> _DATA RECORDS_:
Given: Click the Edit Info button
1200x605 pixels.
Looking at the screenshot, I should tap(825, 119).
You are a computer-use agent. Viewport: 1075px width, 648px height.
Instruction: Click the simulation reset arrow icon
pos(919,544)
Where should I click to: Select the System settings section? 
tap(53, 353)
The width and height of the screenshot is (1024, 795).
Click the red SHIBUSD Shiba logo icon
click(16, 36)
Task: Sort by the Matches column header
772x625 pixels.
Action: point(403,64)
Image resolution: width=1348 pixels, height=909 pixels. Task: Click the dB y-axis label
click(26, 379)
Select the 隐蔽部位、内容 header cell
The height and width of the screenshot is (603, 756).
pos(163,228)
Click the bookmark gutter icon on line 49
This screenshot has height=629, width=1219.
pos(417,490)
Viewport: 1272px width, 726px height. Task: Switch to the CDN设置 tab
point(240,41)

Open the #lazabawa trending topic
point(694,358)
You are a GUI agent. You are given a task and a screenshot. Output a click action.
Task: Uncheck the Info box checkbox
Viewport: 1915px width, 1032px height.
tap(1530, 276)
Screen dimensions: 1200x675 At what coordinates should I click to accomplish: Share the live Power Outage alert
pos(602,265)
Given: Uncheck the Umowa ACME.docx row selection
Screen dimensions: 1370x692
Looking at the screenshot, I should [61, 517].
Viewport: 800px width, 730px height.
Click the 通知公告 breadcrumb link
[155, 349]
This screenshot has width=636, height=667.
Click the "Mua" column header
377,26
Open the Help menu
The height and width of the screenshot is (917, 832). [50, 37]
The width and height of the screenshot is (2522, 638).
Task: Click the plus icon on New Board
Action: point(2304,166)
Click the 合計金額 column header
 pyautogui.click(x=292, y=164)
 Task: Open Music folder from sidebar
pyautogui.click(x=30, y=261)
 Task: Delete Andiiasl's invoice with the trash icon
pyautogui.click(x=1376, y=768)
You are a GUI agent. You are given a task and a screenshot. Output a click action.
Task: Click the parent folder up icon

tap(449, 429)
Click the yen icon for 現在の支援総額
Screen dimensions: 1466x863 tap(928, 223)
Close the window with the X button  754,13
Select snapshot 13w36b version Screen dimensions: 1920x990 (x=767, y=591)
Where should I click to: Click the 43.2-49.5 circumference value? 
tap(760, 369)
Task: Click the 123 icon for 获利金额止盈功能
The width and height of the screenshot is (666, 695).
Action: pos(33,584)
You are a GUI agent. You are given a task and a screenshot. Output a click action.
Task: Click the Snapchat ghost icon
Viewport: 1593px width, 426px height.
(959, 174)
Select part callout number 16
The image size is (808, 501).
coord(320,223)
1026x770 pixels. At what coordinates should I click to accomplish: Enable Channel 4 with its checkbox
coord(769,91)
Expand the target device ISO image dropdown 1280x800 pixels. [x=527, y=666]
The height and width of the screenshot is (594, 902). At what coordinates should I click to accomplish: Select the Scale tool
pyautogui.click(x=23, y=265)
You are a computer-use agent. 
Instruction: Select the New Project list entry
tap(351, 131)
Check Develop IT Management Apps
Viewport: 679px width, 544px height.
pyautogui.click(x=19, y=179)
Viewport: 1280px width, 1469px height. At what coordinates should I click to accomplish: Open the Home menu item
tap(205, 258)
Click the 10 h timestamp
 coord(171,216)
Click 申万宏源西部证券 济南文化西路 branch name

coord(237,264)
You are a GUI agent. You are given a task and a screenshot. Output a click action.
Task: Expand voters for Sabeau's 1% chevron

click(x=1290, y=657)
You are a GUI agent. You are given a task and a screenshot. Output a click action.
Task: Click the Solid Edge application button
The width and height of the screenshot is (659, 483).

> _EXERCISE AIM_: Return all data verbatim.

> _RESPONSE TO THIS TASK_:
Given: Click the Edit Info button
1200x605 pixels.
Looking at the screenshot, I should tap(825, 119).
You are a computer-use agent. Viewport: 1075px width, 648px height.
Instruction: Click the simulation reset arrow icon
pos(919,544)
Where should I click to: Select the System settings section? 
tap(53, 353)
The width and height of the screenshot is (1024, 795).
Click the red SHIBUSD Shiba logo icon
click(16, 36)
Task: Sort by the Matches column header
772x625 pixels.
Action: point(403,64)
Image resolution: width=1348 pixels, height=909 pixels. Task: Click the dB y-axis label
click(26, 379)
Select the 隐蔽部位、内容 header cell
The height and width of the screenshot is (603, 756).
pos(163,228)
Click the bookmark gutter icon on line 49
This screenshot has height=629, width=1219.
pos(417,490)
Viewport: 1272px width, 726px height. Task: Switch to the CDN设置 tab
point(240,41)

Open the #lazabawa trending topic
point(694,358)
You are a GUI agent. You are given a task and a screenshot. Output a click action.
Task: Uncheck the Info box checkbox
Viewport: 1915px width, 1032px height.
tap(1530, 276)
Screen dimensions: 1200x675 At what coordinates should I click to accomplish: Share the live Power Outage alert
pos(602,265)
Given: Uncheck the Umowa ACME.docx row selection
Screen dimensions: 1370x692
Looking at the screenshot, I should [61, 517].
Viewport: 800px width, 730px height.
Click the 通知公告 breadcrumb link
[155, 349]
This screenshot has width=636, height=667.
Click the "Mua" column header
377,26
Open the Help menu
The height and width of the screenshot is (917, 832). [50, 37]
The width and height of the screenshot is (2522, 638).
Task: Click the plus icon on New Board
Action: point(2304,166)
Click the 合計金額 column header
 pyautogui.click(x=292, y=164)
 Task: Open Music folder from sidebar
pyautogui.click(x=30, y=261)
 Task: Delete Andiiasl's invoice with the trash icon
pyautogui.click(x=1376, y=768)
You are a GUI agent. You are given a task and a screenshot. Output a click action.
Task: Click the parent folder up icon

tap(449, 429)
Click the yen icon for 現在の支援総額
Screen dimensions: 1466x863 tap(928, 223)
Close the window with the X button  754,13
Select snapshot 13w36b version Screen dimensions: 1920x990 (x=767, y=591)
Where should I click to: Click the 43.2-49.5 circumference value? 
tap(760, 369)
Task: Click the 123 icon for 获利金额止盈功能
The width and height of the screenshot is (666, 695).
Action: pos(33,584)
You are a GUI agent. You are given a task and a screenshot. Output a click action.
Task: Click the Snapchat ghost icon
Viewport: 1593px width, 426px height.
(959, 174)
Select part callout number 16
The image size is (808, 501).
coord(320,223)
1026x770 pixels. At what coordinates should I click to accomplish: Enable Channel 4 with its checkbox
coord(769,91)
Expand the target device ISO image dropdown 1280x800 pixels. [x=527, y=666]
The height and width of the screenshot is (594, 902). At what coordinates should I click to accomplish: Select the Scale tool
pyautogui.click(x=23, y=265)
You are a computer-use agent. 
Instruction: Select the New Project list entry
tap(351, 131)
Check Develop IT Management Apps
Viewport: 679px width, 544px height.
pyautogui.click(x=19, y=179)
Viewport: 1280px width, 1469px height. At what coordinates should I click to accomplish: Open the Home menu item
tap(205, 258)
Click the 10 h timestamp
 coord(171,216)
Click 申万宏源西部证券 济南文化西路 branch name

coord(237,264)
You are a GUI agent. You are given a task and a screenshot. Output a click action.
Task: Expand voters for Sabeau's 1% chevron

click(x=1290, y=657)
You are a GUI agent. You are given a task and a screenshot. Output a click action.
Task: Click the Solid Edge application button
The width and height of the screenshot is (659, 483).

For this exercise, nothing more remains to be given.